Dec 28, 2011

GTM fourth improvement

Now I'm tackling the fourth GTM improvement, to correct backup algorithm.

Current implementation just proxies begin transaction/get GXID type command directly to the backup.   Backup tries to assign GXID and transaction handle independently and depending upon the order of each thread execution, each transaction can be assigned different gxid at GTM standby, which may cause serious problem when standby fails over.

The improvement corrents this.   Now both handle and gxid are backed up.   GTM standby will assign transaction struct slot based upon backed-up handle and use backed-up gxid to keep everything consistent.

One thought about sequence.   Because it is not practical to backup current sequence value, sequence command is essentially proxied to the backup (standby).   Because history of sequence value has very little meaning and requirement is to begin the next value correctly when failed over, I think current mechanism should work well.

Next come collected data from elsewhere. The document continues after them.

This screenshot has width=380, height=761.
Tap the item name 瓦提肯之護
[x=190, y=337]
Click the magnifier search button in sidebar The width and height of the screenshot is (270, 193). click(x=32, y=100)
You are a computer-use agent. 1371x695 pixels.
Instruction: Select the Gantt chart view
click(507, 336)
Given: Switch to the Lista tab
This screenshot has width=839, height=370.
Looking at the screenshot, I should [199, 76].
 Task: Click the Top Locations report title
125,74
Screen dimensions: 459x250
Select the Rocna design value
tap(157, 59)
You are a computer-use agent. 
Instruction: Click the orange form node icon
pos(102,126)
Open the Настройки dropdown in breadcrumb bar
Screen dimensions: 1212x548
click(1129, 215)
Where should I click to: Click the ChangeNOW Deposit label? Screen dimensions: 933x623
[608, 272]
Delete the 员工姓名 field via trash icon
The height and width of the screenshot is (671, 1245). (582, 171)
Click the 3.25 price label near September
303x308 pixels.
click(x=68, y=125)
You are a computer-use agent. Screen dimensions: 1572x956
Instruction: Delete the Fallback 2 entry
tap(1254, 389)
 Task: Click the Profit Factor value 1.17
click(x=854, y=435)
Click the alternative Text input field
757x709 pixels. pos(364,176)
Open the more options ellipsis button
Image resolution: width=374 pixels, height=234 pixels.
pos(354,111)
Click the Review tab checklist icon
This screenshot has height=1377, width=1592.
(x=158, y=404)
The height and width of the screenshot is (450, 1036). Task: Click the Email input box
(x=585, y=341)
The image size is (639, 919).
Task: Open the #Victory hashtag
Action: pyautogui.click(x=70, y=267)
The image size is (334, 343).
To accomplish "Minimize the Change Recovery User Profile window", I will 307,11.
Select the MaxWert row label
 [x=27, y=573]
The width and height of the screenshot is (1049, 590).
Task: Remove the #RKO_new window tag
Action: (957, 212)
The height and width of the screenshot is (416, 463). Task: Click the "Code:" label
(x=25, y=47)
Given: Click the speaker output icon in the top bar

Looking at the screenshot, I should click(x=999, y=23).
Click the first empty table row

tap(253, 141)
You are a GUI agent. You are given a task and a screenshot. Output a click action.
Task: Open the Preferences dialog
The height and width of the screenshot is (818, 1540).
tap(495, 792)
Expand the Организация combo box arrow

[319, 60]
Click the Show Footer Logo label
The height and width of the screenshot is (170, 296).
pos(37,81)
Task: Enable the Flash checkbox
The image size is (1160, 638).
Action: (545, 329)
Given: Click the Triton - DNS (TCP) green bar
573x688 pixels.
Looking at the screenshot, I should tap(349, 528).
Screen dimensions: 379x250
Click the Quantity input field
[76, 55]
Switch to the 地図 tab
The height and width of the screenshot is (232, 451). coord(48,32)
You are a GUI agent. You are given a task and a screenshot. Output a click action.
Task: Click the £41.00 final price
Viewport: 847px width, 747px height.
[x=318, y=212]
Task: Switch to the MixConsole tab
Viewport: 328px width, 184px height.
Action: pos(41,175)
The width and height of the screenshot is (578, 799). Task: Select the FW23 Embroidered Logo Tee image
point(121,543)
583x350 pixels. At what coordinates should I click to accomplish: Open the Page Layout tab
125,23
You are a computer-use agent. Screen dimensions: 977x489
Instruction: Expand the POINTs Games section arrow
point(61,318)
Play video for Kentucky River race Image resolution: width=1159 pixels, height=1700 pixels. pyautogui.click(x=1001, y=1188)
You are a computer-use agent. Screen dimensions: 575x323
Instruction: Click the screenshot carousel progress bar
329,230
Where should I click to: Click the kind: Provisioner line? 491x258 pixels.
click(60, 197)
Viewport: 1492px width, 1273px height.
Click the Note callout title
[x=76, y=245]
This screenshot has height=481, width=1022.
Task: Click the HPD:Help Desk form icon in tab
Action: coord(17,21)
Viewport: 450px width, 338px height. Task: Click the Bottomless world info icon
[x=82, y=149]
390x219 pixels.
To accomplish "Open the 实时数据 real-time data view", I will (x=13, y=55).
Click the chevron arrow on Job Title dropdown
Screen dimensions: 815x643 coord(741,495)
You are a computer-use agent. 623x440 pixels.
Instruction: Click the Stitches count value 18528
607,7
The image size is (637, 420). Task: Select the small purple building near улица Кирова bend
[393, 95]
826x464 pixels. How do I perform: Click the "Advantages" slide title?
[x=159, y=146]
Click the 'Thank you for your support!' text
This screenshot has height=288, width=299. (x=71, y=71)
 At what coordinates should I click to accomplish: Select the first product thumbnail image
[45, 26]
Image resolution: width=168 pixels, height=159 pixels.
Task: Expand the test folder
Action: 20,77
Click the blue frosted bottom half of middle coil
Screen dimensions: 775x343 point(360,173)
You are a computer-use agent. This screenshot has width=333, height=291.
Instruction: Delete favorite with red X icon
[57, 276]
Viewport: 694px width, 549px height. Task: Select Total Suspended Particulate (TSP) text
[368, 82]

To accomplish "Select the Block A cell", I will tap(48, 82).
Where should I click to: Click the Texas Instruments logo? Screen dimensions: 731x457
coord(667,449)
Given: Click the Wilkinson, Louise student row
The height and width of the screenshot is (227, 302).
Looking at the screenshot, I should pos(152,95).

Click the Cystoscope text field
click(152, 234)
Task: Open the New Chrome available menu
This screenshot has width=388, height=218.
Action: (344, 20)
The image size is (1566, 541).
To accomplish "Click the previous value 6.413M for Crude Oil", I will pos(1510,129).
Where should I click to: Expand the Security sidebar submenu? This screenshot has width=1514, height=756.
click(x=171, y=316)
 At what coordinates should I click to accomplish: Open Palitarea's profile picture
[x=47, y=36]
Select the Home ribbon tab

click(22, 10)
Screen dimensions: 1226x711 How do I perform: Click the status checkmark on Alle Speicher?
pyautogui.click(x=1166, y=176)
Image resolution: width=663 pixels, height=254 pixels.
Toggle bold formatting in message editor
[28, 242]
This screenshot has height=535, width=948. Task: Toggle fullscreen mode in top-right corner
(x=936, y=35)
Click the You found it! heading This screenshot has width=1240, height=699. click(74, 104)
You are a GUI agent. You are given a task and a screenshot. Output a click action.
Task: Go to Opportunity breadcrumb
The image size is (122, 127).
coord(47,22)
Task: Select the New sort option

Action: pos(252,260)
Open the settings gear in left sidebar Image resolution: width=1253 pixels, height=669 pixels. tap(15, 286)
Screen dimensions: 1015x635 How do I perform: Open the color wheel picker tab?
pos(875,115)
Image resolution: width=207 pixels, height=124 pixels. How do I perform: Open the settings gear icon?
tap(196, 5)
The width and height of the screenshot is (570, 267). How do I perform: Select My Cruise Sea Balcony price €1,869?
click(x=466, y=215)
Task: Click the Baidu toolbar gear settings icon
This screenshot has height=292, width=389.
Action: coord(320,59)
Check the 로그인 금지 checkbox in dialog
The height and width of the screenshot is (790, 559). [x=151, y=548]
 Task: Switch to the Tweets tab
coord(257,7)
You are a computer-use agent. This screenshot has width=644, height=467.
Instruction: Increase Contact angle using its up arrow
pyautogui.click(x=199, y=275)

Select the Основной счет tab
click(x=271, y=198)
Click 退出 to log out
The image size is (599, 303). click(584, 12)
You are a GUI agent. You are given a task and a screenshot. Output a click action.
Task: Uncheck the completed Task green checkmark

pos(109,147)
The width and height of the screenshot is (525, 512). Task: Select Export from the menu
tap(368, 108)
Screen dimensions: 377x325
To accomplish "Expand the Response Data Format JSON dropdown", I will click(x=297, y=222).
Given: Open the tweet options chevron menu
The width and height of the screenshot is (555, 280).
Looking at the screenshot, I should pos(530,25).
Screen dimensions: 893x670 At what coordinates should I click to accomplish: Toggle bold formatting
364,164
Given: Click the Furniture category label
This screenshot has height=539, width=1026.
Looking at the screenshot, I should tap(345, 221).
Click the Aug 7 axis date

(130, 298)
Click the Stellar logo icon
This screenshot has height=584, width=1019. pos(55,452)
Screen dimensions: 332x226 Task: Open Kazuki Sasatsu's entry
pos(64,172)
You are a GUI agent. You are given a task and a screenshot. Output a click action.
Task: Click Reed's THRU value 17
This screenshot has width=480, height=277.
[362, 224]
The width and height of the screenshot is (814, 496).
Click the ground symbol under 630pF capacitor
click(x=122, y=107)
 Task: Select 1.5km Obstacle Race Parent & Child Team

More over, I eliminated needless response from Standby to ACT.    When synchronous backup is specified, acknowledgement will be exchanged to make sure that backups reached the standby.

Most of this is skipped when message comes through GTM-Proxy.  I need to find where I should insert the code to synchronize in this case.

----
(Addenda: 30th Dec., 2011)

1. Add "Backup_synchronously" to GTM_conn or GTM_TheadInfo

2. Check Backup_synchronously when flush to the client and "send_smething".   Send something to backup before send something to the client.

3. Check if I'm running in standby or not when accepting commands.  

Mac, Linux, Windows in the office

Bought new LCD display with 1080p resolution and now running Mac, Linux and Windows.   Mac book air runs pretty quick.   More than that, thanks to KeyRemap4, key-binding is set to emacs!   This is done in very low level and makes typing really a fun.

One tweak to use Mac (or other system) through HDMI.   HDMI picture is originally tuned for movies, or digital TV.   You should set this to PC ir still picture, which makes screen really beautiful.

My keyboards:

Happy Hacking Keyboard professional for Linux and Windows.   Really cool keyboard I've ever met.

Apple wireless keyboard for Mac book air clam shell mode.  I didn't expect much but found this keyboard is really as cool as HHK pro.

Happy typing!

Dec 20, 2011

GTM-standby third patch

Now third patch is done.   What I did today are:

  1. Add missing option definition,
  2. Correcting wrong option description
  3. Adding log message of error detection, GTM connection retry and reconnect to GTM-standby.
Then I can test this code tomorrow!

Dec 19, 2011

GTM-Proxy fails with SEG-V

Sudo-san reported me that GTM-Proxy fails with SEG-V.    It runs normally in Ubuntu and without O2 build option, it also runs in CentOS too.   Finally, I found that it only fails with O2 option at CentOS.    It looks that entry to memory allocation handler is corrupted.   I will look into it tomorrow.

---
It was caused by uninitialized thrinfo, which points to all the memory context.   Just adding memset() fixed the problem.

I checked all the other malloc() in GTM-related code and found all the others are associated with proper initilization or written before read.

Dec 16, 2011

GTM-proxy error handling for reconnect

Added a code to allow GTM-Proxy to do the following:

1) Optionally retry connection to current GTM.   Specifies count, idle and interval.
2) Optionally waits reconnect command.   Specifies count, idle and interval.

To reduce the number of options, I'm not willing to introduce "option" flag to ask yes or no.   Instead, maybe we should consider that all zero menas no retry or no reconnect.   This code has not been done yet.  Maybe next Monday.

Anyway, need to log this activity.

----
Gee! After I made the first commit of this feature, I found there're couple of issues to be fixed before tested.

1) Description of new option GTM_OPTNAME_RETRY_IDLE ... This is wrong!!
2) GTM_OPTNAME_ERR_WAIT_IDLE definition is missing!!

I need to fix them as well as documentation.

Now, GTM_OPTNAME_ERR_WAIT_OPT is removed.   So, for connection retry and wait for reconnect,
if all the idle, count and interval are zero, then no such action will be made.

If communication error is detected and no retry, no reconnect wait are specified, then this will cause FATAL error because GTM-Proxy cannot continue service.

---
Koichi

Dec 1, 2011

GTM Standalone connectivity improvement (2)

Today, I finished the first code for this.   Tested the following:

  1. start gtm
  2. start gtm_proxies
  3. start coordinators/datanodes and do some session through psql.
  4. start gtm standby and do another psql sessions.
They worked okay.  Promote and reconnect seems to work fine.

However, when gtm standby is shutdown and try to connect again, gtm/gtm_proxies seems to stall.   Maybe disconnect sequence doesn't work well.  Need to fix this before commit.